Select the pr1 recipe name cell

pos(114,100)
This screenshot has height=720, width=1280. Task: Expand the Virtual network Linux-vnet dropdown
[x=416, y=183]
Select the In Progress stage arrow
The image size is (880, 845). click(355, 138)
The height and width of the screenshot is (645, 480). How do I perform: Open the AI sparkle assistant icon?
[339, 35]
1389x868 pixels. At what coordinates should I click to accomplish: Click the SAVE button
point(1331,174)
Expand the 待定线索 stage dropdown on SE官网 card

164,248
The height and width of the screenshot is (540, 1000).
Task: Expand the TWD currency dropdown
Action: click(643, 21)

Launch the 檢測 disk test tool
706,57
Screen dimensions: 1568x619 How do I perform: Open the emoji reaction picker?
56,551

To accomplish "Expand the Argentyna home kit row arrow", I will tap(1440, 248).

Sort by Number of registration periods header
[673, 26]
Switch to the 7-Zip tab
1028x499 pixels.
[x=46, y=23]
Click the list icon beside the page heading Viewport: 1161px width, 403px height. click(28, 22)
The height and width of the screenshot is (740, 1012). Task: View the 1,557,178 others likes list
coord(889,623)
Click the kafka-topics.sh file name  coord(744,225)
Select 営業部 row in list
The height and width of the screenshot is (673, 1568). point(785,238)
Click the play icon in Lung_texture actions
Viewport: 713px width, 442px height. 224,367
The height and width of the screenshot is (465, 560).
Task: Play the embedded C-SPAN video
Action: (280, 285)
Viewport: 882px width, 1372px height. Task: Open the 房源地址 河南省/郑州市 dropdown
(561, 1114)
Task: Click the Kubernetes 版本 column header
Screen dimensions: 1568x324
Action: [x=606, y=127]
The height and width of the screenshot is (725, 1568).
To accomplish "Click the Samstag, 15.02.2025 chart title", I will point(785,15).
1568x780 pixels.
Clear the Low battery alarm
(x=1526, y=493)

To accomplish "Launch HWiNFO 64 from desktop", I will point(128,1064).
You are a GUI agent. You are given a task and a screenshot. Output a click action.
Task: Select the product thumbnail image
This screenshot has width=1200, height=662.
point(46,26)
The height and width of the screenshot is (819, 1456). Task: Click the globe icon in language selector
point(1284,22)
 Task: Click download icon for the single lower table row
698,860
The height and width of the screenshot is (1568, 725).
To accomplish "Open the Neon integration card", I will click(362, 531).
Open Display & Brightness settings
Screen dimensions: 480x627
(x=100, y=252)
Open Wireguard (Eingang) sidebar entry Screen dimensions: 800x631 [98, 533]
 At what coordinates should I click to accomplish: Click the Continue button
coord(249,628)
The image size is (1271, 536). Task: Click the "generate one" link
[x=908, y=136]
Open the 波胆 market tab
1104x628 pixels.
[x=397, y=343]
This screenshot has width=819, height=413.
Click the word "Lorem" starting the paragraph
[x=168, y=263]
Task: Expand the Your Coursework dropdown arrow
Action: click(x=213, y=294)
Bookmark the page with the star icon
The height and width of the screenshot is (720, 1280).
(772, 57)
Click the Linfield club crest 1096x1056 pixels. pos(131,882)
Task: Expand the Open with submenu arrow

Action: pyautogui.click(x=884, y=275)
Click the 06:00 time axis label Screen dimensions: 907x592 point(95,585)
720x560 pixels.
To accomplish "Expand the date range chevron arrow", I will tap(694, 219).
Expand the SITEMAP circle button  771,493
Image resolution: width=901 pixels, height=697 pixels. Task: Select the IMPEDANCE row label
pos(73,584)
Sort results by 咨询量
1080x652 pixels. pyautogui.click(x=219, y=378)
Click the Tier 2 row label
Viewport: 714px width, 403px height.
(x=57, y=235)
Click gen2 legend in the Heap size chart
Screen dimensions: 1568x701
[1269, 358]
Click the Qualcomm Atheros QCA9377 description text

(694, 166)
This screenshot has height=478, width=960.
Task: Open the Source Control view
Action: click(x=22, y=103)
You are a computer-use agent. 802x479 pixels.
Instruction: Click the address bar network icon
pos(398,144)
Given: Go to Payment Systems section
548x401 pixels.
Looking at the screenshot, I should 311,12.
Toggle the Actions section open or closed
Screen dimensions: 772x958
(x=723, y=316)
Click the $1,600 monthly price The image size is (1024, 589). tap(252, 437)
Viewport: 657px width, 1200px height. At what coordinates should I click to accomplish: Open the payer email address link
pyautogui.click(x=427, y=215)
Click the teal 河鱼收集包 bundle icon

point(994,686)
______
Exercise -
Within the listing above, filter for lines holding the string "section" and copy each one.

Task result -
Given: Go to Payment Systems section
Toggle the Actions section open or closed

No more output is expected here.